## Tasks to complete
**a)** Rewrite the stretch of the garbage-collection bug report from "See my reproduction" through "promotion handling code.", changing "execution profiles" to "execution traces".
**b)** State whether each statement below agrees with the garbage-collection bug report, answering yes or no and quoting the deciding words from it.
(i) In the reproduction, SerialGC is more than ten times faster than Conc.
(ii) In mustang, the Conc collector performs well.
(iii) The profiles showed costs related specifically to big objects.
**c)** Answer these questions from the garbage-collection bug report:
(i) What value does the command line give to the -Xmx option?
(ii) In which code does a large part of the remaining costs lie?
(iii) To what status is the bug being moved?

Allocation of big long lived array in heap significally reduce performance of Parallel and Conc GC. In mustang parallel works fine, but Conc still very slow.
See my reproduction source in attachment. SerialGC is more than 10 times faster than Conc.
java -XX:+PrintGCDetails -Xmx768m -XX:+Use<GC> gctest.Main
###@###.### 2005-07-19 13:56:08 GMT
I've looked at the execution profiles for the VM
after the fix for the BOT was implemented and the
a large part of the remaining costs are in the promotion handling code.
Specifically, the code that links promoted objects together
in a list may need some work. There was nothing there that
looked like it related specifically to big objects so this bug
is being moved to fix delivered.

## Excerpted data
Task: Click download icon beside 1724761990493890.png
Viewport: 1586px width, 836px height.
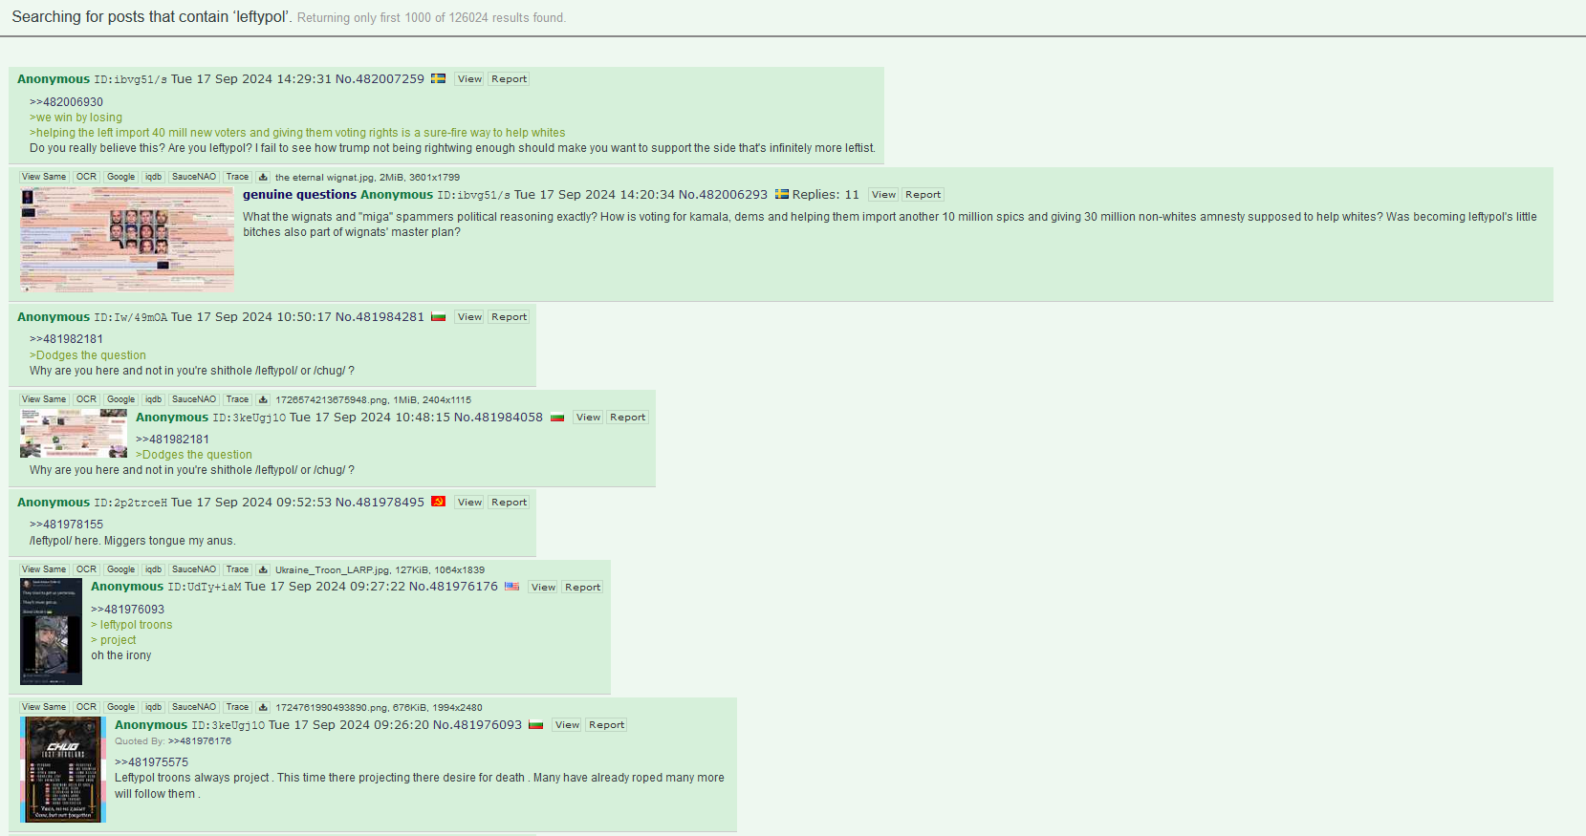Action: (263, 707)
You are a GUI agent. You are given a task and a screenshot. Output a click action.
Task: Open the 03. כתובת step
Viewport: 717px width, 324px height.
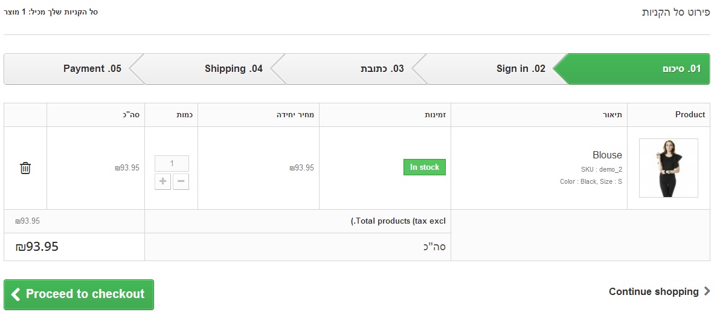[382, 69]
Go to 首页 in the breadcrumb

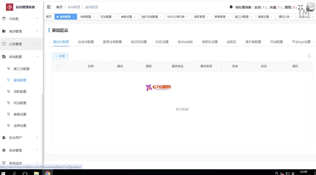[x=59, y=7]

## Per-task outputs
**a)**
See my reproduction source in attachment. SerialGC is more than 10 times faster than Conc.
java -XX:+PrintGCDetails -Xmx768m -XX:+Use<GC> gctest.Main
###@###.### 2005-07-19 13:56:08 GMT
I've looked at the execution traces for the VM
after the fix for the BOT was implemented and the
a large part of the remaining costs are in the promotion handling code.

**b)**
(i) Yes: "SerialGC is more than 10 times faster than Conc."
(ii) No: "In mustang parallel works fine, but Conc still very slow."
(iii) No: "There was nothing there that looked like it related specifically to big objects"

**c)**
(i) 768m
(ii) The promotion handling code
(iii) Fix delivered